→ STATED EXERCISE
In the items below, change "sidebar" to "side panel" and leave every other word unchanged.

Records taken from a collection
_ _ _

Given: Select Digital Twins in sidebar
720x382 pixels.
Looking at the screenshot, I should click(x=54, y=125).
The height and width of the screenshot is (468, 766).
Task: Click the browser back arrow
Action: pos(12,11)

_ _ _

→ RESPONSE TO THE TASK
Given: Select Digital Twins in side panel
720x382 pixels.
Looking at the screenshot, I should click(x=54, y=125).
The height and width of the screenshot is (468, 766).
Task: Click the browser back arrow
Action: pos(12,11)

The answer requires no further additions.